13 Инициатива издания рукописного журнала ‘Подснежник’ принадлежала Владимиру Андреевичу Солоницыну, а не племяннику его (‘молодому’) Владимиру Аполлоновичу Солоницыну.
14 Имеются в виду повести ‘Лихая болесть’ (‘Подснежник’, 1838, No 12) и ‘Счастливая ошибка’ (альманах ‘Лунные ночи’, 1839).
15 Вероятно, имеется в виду восторженный отзыв об ‘Обыкновенной истории’ Ап. Григорьева, опубликованный в NoNo 66, 67 и 119 ‘Московского городского листка’ за 1847 год.
16 ‘Сто русских литераторов’, издание книгопродавца А. Смирдина, тт. 1—3, СПб. 1839—1845.
17 ‘Слово о полку Игореве’ в переводе Д. И. Минаева было издано в Петербурге в 1846 году, перевод этот действительно посвящен Н. А. Гончарову.
18 Сведения о брате Трегубова как ‘важном лице’ в Петербурге справочниками не подтверждаются.

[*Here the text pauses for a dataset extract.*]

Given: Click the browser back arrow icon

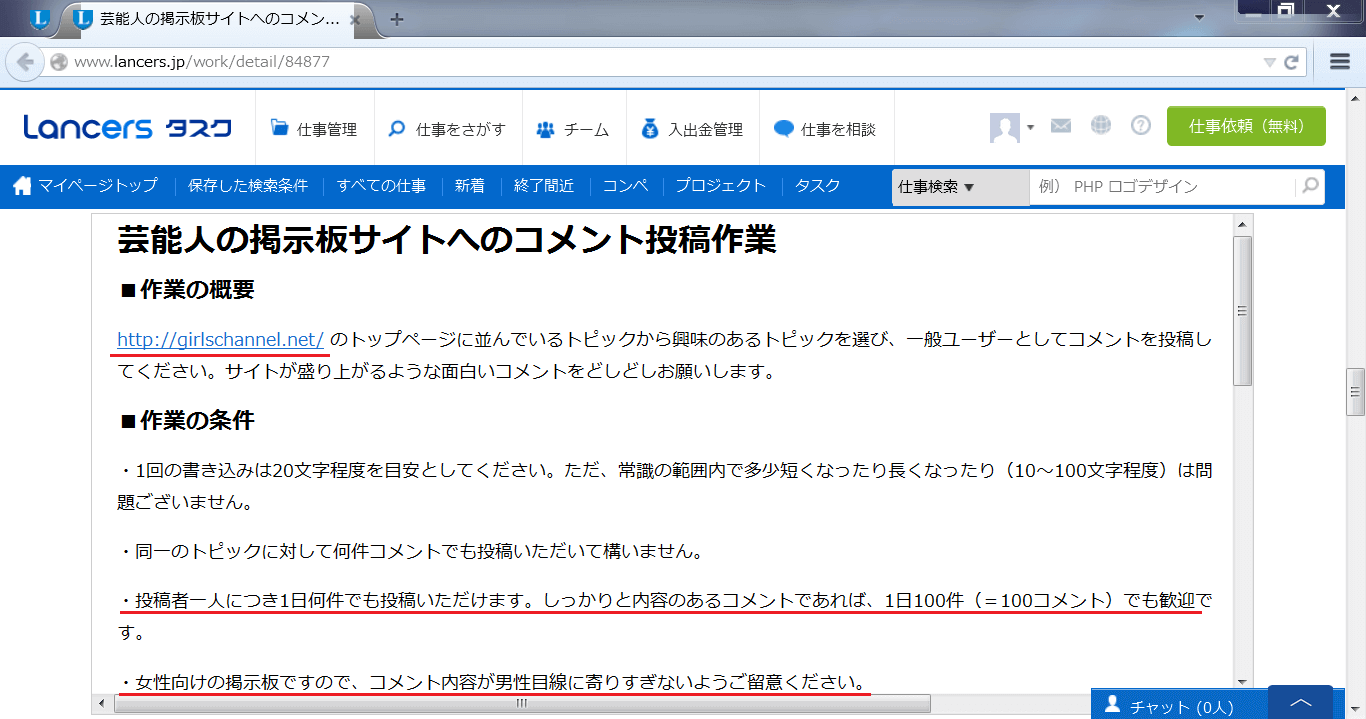Looking at the screenshot, I should click(x=25, y=61).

19 Имеются в виду преподавание И. А. Гончаровым наследнику Николаю Александровичу в 1858 году русского языка и словесности и более позднее знакомство его с великими князьями. Но ‘видным человеком’ при дворе Гончаров никогда не был.
20 Все высказанные выше рассуждения мемуариста о легком и счастливом жизненном пути Гончарова носят весьма поверхностный характер. В действительности Гончаров прошел трудный и длительный путь по чиновничьей лестнице, причем успех ему сопутствовал далеко не всегда.
21 И. А. Гончаров выехал из Симбирска и начале октября 1849 года.
22 Второе и последнее пребывание И. А. Гончарова в Симбирске относится к периоду с 16 мая по 11 июля 1862 года.